A number of international investors, including Japanese life insurance and real estate companies (such as Kumagai Gumi and Kato Kaguku) have recently shifted potential investments away from the US to Europe. Moreover, investment interest in Europe is on the rise in the US. Case in point: Several new or prospective mutual funds are now being targeted at Europe, including the Classic Europe Growth Fund (PaineWebber) and the New Europe Fund (Scudder, Stevens & Clark).
The long-term investment outlook for Europe looks promising, in part because of the changes now occurring in Eastern Europe, says Mark Hays, senior portfolio manager of IDS International Inc., an investment management company based in London.
``We're feeling particularly bullish about France,'' Mr. Hays says, noting that with relatively high interest rates there, ``you've got the potential for bond yields to fall.'' That tends to work in favor of stocks, Hays notes. ``France also has a very entrepreneurial economy, with a great interest in equities.''
In the case of West Germany, which remains far and away the dominant economy of Western Europe, Hays sees a somewhat more complicated investment situation. On a short-term basis, the West German equities market will probably not turn in robust growth, he says, although it will hold its own. Thus, IDS is maintaining, as opposed to substantially adding to, its portfolio weighting in West Germany. The paramount challenge, he says, will be the high interest rate policy of the Bundesbank, which makes long-term bonds attractive compared to equities. Nor does IDS expect any immediate reduction in interest rates, given the stimulative tax cut scheduled by Bonn for early this year.
But looking toward the end of 1990 and into the '90s, Hays believes that West German companies will profit from the political liberalization now occurring in Eastern Europe.
IDS International in London, Hays says, currently has ``zero'' investment in the United Kingdom, having pulled all of its holding out of that nation for such continental markets as France and Switzerland. But Hays says that he is now looking for investments in the UK, particularly firms that export to the Continent.
``We see a healthy equities market in the UK, with higher than average returns,'' says Randolph Hood, a director with Matrix Capital Management Company in Greenwich, Conn.
Mr. Hood sees some gains for West German and Japanese stock markets. But he anticipates difficulties in both settings.

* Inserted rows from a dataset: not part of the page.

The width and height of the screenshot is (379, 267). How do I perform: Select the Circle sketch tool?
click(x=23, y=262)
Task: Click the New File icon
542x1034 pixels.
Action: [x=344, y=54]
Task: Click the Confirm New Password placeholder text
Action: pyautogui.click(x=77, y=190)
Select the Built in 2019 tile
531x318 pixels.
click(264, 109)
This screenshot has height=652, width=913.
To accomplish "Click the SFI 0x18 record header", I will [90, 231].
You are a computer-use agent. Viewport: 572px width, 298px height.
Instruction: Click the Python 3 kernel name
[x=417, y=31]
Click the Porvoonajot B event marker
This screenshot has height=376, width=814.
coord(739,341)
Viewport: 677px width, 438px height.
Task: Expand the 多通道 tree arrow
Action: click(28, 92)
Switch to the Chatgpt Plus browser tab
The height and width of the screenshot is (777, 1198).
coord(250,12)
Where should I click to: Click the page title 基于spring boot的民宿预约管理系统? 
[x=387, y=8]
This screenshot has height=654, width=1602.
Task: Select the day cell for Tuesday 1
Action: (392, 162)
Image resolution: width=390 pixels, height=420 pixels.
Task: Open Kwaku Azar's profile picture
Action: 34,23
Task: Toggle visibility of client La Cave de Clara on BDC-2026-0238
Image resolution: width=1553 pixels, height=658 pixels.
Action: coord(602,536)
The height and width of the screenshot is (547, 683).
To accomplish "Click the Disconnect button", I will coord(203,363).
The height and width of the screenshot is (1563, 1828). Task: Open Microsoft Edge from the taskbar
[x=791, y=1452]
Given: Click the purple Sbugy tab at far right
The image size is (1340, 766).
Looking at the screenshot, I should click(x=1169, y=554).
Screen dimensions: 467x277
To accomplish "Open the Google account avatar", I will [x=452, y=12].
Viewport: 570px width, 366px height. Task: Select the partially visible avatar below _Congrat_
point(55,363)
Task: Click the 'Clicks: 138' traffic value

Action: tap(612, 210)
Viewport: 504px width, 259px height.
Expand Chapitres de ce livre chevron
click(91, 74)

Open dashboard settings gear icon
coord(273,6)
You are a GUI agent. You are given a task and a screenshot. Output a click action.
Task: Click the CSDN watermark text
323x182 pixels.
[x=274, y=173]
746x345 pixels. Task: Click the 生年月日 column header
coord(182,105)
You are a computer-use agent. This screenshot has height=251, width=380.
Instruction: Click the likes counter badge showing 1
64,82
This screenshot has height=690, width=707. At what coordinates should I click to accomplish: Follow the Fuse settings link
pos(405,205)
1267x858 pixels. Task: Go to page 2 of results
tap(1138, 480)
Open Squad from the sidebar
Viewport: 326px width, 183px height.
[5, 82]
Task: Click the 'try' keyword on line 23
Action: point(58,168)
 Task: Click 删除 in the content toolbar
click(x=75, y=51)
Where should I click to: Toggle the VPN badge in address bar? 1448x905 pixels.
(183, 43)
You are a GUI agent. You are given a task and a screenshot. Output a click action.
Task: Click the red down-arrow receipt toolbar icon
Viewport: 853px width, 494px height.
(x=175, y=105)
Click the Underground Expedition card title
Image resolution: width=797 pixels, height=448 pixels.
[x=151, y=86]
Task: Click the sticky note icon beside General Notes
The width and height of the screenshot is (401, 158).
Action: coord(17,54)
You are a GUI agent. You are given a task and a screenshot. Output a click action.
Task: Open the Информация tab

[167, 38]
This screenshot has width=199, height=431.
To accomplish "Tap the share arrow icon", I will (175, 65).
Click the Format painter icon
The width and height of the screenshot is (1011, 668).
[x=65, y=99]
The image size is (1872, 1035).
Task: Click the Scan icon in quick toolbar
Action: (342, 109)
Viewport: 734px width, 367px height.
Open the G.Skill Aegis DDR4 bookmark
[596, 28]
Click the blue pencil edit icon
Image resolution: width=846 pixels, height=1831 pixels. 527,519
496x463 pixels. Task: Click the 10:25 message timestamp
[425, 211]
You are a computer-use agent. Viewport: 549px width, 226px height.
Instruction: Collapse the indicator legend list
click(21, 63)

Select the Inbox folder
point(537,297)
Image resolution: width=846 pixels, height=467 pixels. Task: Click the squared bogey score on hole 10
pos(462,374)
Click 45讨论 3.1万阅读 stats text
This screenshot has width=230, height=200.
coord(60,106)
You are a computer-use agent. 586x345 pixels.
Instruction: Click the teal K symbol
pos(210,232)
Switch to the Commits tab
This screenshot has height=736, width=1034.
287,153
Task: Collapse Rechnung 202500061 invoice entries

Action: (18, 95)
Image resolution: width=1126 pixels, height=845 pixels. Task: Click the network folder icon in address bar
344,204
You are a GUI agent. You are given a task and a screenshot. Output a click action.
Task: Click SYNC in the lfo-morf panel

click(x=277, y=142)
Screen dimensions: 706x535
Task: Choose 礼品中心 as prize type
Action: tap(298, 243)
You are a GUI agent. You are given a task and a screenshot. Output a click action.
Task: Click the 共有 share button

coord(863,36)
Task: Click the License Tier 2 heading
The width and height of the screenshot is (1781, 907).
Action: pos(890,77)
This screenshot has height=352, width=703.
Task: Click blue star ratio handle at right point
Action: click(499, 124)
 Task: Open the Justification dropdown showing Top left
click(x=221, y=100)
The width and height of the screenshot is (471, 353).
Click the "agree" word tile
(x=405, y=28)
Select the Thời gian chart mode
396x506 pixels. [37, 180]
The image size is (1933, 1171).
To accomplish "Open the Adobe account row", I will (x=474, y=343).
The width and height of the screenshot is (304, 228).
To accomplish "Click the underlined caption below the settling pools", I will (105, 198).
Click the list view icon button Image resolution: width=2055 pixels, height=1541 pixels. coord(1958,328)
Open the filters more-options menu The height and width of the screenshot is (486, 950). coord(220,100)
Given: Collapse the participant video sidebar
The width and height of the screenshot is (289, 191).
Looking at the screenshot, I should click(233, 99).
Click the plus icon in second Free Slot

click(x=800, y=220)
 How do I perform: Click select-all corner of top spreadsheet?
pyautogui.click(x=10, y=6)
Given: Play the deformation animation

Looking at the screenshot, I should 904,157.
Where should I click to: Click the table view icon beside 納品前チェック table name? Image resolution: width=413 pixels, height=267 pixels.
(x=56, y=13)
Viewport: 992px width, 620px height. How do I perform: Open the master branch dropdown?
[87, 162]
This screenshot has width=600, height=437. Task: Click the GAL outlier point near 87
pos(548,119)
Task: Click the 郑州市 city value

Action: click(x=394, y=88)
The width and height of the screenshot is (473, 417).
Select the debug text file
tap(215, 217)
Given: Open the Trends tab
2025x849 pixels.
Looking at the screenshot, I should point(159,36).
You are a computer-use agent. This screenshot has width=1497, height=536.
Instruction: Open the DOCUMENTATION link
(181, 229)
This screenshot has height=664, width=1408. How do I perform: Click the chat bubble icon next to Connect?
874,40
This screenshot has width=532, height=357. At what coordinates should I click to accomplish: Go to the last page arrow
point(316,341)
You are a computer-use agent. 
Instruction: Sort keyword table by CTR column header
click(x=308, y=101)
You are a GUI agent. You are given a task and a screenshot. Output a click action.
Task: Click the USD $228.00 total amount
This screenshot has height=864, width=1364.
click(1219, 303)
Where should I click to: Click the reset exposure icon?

In the case of Japan, he sees some ``steam coming out of that market,'' following its pell-mell growth in recent years, with the Nikkei stock market average up around 500 percent from the start of the decade. That compares with less than half that for the Dow Jones industrial average.
In West Germany, Hood sees flat growth during this first quarter. This reflects in part the German market's sensitivity to interest rates, as well as the negative impact on West German exports from somewhat slower global growth.